Data records:

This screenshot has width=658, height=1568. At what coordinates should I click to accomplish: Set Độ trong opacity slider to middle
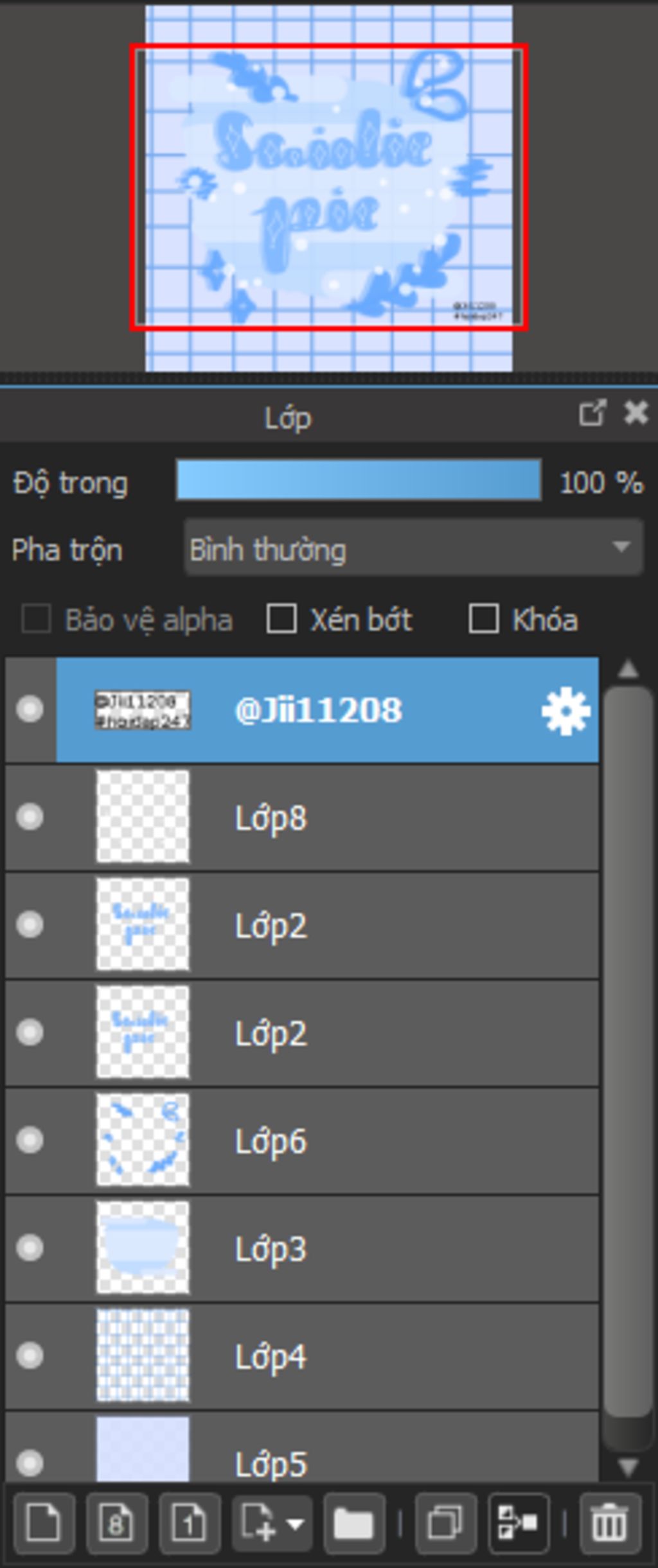[359, 479]
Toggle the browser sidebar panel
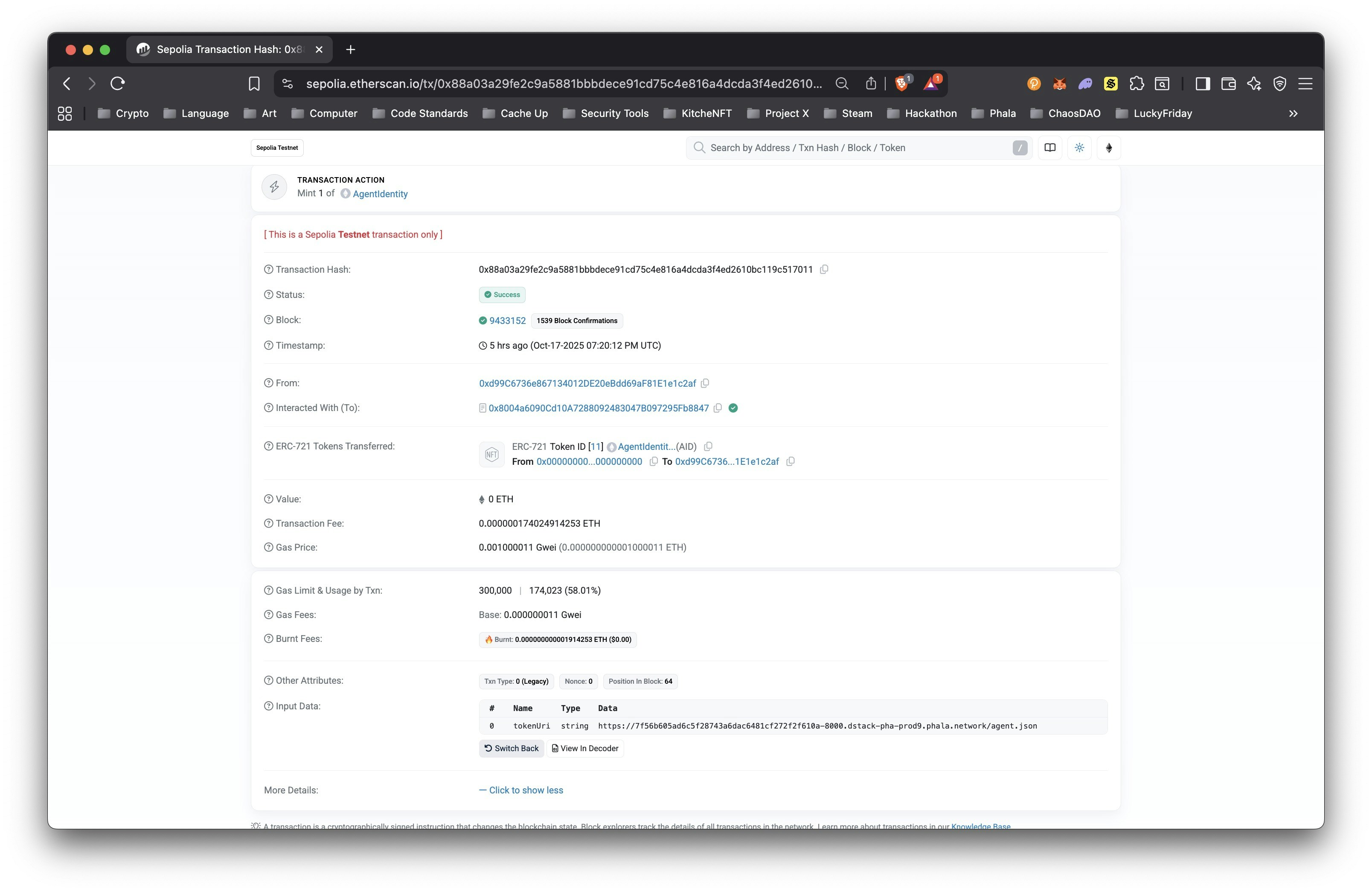This screenshot has width=1372, height=892. pyautogui.click(x=1203, y=84)
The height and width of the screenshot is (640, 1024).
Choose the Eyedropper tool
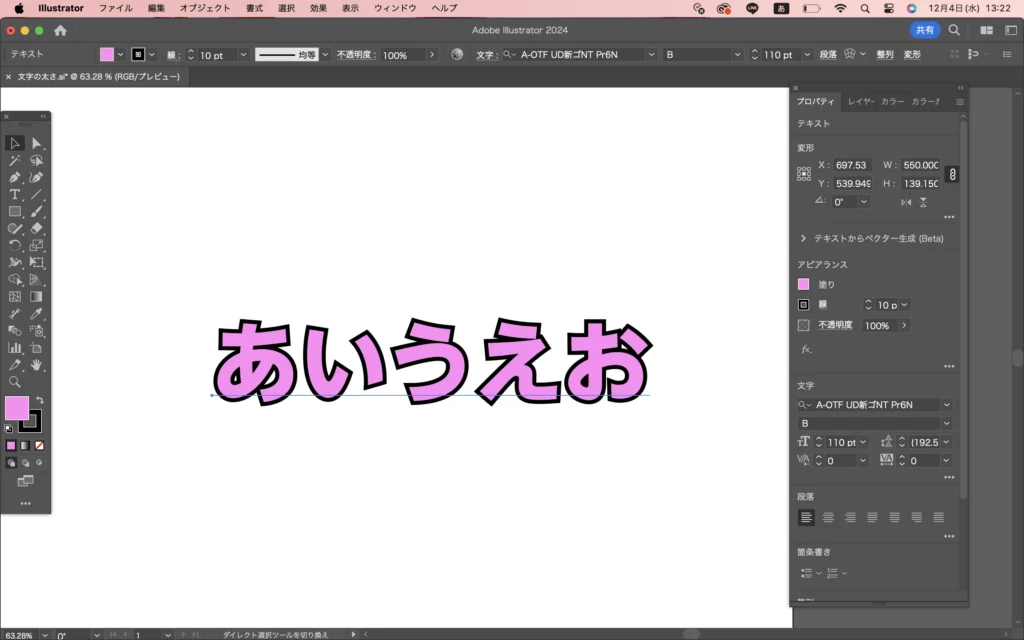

Work instructions
Express the lines of the material above as a JSON list of strings, one string per line, omitting blank lines. Leave the pictures out of the list.

Result of this task
[
  "This screenshot has width=658, height=1568. At what coordinates should I click to accomplish: Set Độ trong opacity slider to middle",
  "[359, 479]",
  "Toggle the browser sidebar panel",
  "This screenshot has width=1372, height=892. pyautogui.click(x=1203, y=84)",
  "The height and width of the screenshot is (640, 1024).",
  "Choose the Eyedropper tool"
]